* Task prompt
Copy the records from the line containing "Where should I" through the end of the records, both included, with "channel" changed to "brand" and everything else left as is. Omit the pictures from your answer.

Entries for locating text and elements:
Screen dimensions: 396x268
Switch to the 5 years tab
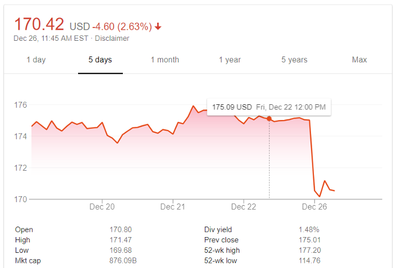pyautogui.click(x=294, y=59)
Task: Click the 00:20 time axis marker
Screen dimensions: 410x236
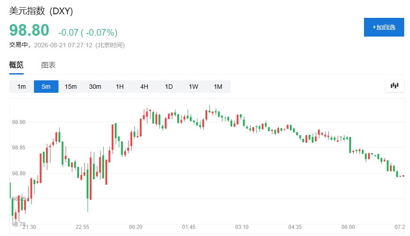Action: 135,227
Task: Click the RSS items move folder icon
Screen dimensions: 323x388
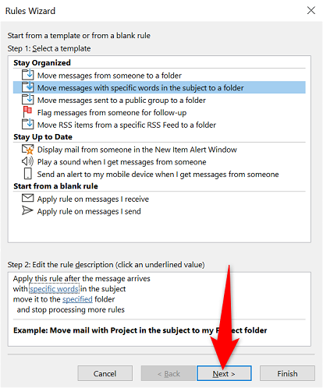Action: coord(27,124)
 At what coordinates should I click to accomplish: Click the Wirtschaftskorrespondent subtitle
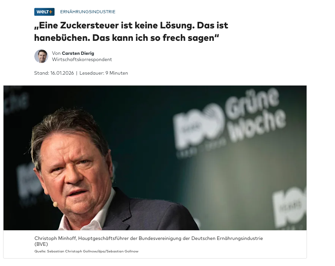pos(82,60)
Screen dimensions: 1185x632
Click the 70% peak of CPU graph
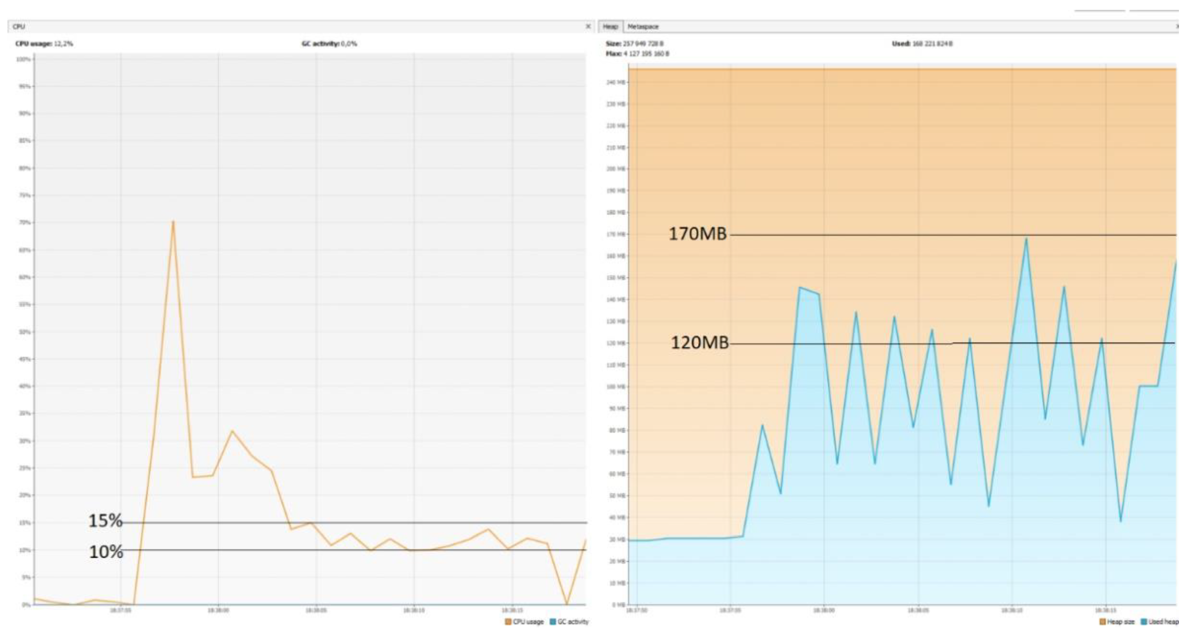click(x=173, y=222)
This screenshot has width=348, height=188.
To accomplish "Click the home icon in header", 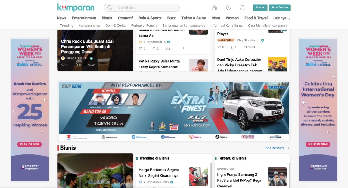I will (215, 8).
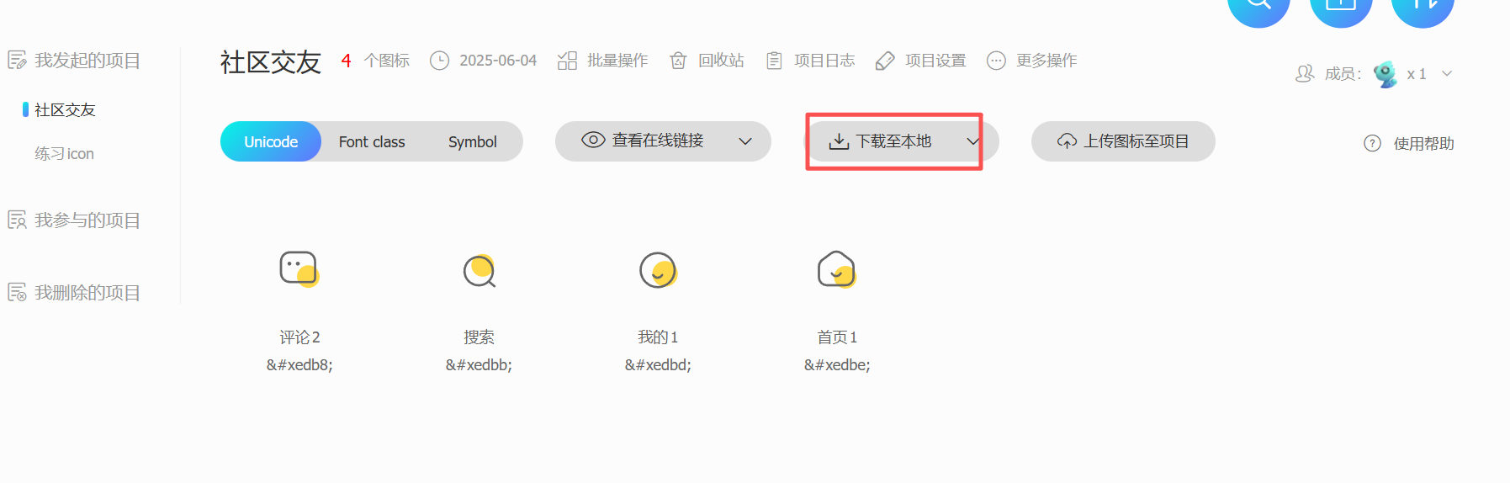Open 使用帮助 help link
The height and width of the screenshot is (483, 1510).
pos(1409,144)
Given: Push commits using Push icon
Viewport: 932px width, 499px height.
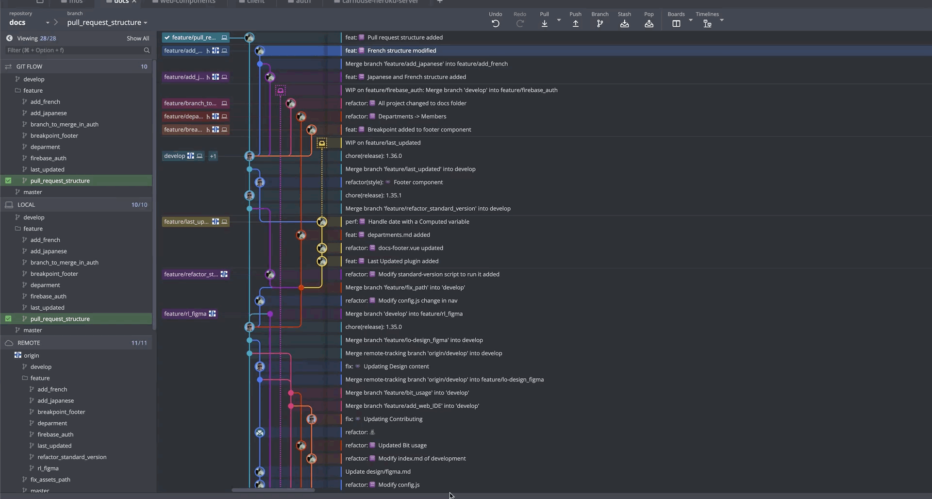Looking at the screenshot, I should point(575,23).
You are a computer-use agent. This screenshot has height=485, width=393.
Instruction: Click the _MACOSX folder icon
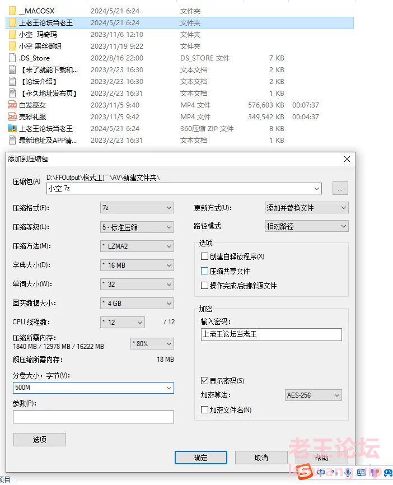point(12,11)
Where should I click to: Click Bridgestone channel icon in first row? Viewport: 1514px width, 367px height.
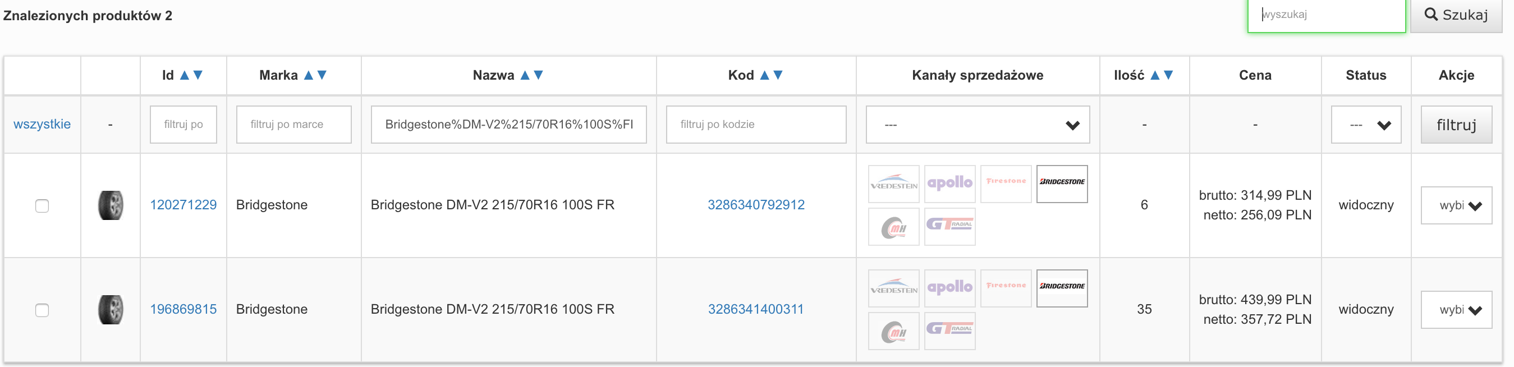pos(1061,184)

* The solution
Where should I click to: Click Bridgestone brand icon in first row? Viewport: 1514px width, 367px height.
pos(1061,184)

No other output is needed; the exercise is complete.